◆ WHAT YOU NEED TO DO
Find the line with "Marzo 2016 (24, 1715)" in the entries below. Repeat it, every following line, and the line with "クラウドナビ (309, 2391)", exactly and with nothing added.

(DATA UNDER STUDY)

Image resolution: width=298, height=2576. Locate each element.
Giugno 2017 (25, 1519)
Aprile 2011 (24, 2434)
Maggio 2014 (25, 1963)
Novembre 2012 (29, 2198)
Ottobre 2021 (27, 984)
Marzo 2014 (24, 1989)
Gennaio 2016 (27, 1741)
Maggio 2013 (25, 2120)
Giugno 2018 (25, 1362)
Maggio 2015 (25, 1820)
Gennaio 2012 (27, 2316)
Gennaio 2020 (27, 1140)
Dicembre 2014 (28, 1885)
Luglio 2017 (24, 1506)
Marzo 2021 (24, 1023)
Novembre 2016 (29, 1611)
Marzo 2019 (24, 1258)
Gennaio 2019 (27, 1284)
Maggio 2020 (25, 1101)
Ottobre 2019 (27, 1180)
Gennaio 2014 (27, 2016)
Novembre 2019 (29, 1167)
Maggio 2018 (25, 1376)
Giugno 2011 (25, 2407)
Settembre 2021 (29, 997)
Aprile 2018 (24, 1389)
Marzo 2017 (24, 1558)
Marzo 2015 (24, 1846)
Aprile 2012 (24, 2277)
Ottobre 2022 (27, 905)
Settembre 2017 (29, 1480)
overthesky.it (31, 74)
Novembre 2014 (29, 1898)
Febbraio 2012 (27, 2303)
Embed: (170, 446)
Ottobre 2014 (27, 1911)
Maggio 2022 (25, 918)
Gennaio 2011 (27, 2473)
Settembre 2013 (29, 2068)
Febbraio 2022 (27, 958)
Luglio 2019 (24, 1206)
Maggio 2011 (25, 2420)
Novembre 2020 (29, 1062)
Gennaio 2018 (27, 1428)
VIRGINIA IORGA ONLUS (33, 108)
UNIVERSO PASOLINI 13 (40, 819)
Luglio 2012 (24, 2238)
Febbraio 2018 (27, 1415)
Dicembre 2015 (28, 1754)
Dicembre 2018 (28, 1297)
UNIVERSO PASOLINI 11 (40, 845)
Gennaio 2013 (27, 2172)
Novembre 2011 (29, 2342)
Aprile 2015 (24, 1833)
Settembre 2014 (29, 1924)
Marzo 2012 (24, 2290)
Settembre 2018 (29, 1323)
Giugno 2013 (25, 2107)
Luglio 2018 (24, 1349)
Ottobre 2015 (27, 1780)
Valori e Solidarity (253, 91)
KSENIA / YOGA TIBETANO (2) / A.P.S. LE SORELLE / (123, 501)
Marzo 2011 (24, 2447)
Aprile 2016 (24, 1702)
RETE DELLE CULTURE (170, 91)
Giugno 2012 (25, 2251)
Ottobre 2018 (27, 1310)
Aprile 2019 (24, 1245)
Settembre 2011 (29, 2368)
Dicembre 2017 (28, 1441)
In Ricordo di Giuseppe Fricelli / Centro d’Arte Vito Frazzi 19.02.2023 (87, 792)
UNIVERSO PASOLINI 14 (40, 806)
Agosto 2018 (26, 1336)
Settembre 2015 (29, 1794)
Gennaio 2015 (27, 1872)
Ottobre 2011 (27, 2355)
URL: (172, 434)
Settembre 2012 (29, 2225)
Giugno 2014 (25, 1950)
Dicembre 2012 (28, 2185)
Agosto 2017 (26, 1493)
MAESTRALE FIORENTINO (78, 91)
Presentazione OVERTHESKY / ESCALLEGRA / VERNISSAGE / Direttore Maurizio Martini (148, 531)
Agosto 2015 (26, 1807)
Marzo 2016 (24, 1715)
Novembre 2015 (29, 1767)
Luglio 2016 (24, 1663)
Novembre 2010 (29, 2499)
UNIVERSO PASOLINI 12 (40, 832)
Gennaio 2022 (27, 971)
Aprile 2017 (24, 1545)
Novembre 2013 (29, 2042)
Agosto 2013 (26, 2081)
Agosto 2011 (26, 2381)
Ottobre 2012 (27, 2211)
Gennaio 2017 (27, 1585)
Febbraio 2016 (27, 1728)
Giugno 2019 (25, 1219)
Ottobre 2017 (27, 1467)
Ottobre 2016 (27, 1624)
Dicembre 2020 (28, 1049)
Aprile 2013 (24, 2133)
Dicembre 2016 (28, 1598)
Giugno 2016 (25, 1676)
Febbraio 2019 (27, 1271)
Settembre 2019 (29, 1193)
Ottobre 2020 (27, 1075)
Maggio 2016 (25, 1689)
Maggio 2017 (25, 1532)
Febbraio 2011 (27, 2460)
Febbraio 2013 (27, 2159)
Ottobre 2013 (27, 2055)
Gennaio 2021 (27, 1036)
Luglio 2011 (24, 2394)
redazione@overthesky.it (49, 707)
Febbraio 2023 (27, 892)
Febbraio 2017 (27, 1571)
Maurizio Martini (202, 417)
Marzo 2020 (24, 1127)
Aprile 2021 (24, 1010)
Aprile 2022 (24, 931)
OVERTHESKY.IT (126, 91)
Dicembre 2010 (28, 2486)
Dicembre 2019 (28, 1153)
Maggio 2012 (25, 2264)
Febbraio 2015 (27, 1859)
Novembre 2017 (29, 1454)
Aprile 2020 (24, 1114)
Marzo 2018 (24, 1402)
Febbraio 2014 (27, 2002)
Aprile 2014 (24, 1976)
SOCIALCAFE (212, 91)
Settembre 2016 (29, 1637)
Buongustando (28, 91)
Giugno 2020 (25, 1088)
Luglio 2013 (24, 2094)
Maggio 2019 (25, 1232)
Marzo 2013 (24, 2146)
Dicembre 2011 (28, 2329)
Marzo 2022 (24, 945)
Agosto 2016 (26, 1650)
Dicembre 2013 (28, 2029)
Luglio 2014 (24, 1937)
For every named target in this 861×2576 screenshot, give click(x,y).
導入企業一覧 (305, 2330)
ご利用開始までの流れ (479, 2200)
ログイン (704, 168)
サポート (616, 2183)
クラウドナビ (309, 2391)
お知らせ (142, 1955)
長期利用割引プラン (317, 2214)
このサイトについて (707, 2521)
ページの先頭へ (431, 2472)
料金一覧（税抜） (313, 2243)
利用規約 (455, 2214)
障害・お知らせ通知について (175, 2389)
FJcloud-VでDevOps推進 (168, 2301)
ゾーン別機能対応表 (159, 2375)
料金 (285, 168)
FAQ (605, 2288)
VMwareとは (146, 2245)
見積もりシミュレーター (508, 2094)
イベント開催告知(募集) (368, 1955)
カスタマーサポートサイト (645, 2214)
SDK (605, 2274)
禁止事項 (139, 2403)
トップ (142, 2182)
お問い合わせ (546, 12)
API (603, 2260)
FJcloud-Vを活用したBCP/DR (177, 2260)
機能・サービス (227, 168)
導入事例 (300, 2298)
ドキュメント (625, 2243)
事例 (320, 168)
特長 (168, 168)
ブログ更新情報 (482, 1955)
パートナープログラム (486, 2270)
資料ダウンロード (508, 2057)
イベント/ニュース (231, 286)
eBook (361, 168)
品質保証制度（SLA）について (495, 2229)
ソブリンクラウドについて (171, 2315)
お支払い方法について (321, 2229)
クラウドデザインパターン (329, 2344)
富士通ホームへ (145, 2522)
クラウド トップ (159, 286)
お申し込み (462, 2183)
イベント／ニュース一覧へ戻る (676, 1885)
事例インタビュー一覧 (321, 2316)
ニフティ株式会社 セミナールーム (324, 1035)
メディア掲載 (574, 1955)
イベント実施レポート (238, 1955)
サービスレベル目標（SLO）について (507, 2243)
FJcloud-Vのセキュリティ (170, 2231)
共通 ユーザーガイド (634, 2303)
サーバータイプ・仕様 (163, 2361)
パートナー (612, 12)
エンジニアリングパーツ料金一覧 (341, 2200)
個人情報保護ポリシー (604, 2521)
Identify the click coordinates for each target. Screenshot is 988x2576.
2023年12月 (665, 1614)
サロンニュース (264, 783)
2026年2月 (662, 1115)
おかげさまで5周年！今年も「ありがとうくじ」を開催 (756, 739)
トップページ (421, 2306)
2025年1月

(End DATA UNDER STUDY)

◆ FINISHED EXERCISE
Marzo 2016 (24, 1715)
Novembre 2015 (29, 1767)
Luglio 2016 (24, 1663)
Novembre 2010 (29, 2499)
UNIVERSO PASOLINI 12 (40, 832)
Gennaio 2022 (27, 971)
Aprile 2017 (24, 1545)
Novembre 2013 (29, 2042)
Agosto 2013 (26, 2081)
Agosto 2011 (26, 2381)
Ottobre 2012 (27, 2211)
Gennaio 2017 (27, 1585)
Febbraio 2016 (27, 1728)
Giugno 2019 (25, 1219)
Ottobre 2017 (27, 1467)
Ottobre 2016 (27, 1624)
Dicembre 2020 (28, 1049)
Aprile 2013 (24, 2133)
Dicembre 2016 (28, 1598)
Giugno 2016 (25, 1676)
Febbraio 2019 (27, 1271)
Settembre 2019 (29, 1193)
Ottobre 2020 (27, 1075)
Maggio 2016 (25, 1689)
Maggio 2017 (25, 1532)
Febbraio 2011 (27, 2460)
Febbraio 2013 (27, 2159)
Ottobre 2013 (27, 2055)
Gennaio 2021 (27, 1036)
Luglio 2011 (24, 2394)
redazione@overthesky.it (49, 707)
Febbraio 2023 (27, 892)
Febbraio 2017 (27, 1571)
Maurizio Martini (202, 417)
Marzo 2020 (24, 1127)
Aprile 2021 (24, 1010)
Aprile 2022 (24, 931)
OVERTHESKY.IT (126, 91)
Dicembre 2010 (28, 2486)
Dicembre 2019 (28, 1153)
Maggio 2012 (25, 2264)
Febbraio 2015 (27, 1859)
Novembre 2017 (29, 1454)
Aprile 2020 (24, 1114)
Marzo 2018 (24, 1402)
Febbraio 2014 (27, 2002)
Aprile 2014 (24, 1976)
SOCIALCAFE (212, 91)
Settembre 2016 (29, 1637)
Buongustando (28, 91)
Giugno 2020 (25, 1088)
Luglio 2013 (24, 2094)
Maggio 2019 (25, 1232)
Marzo 2013 (24, 2146)
Dicembre 2011 (28, 2329)
Marzo 2022 (24, 945)
Agosto 2016 (26, 1650)
Dicembre 2013 (28, 2029)
Luglio 2014 (24, 1937)
For every named target in this 861×2576 screenshot, give click(x,y).
導入企業一覧 (305, 2330)
ご利用開始までの流れ (479, 2200)
ログイン (704, 168)
サポート (616, 2183)
クラウドナビ (309, 2391)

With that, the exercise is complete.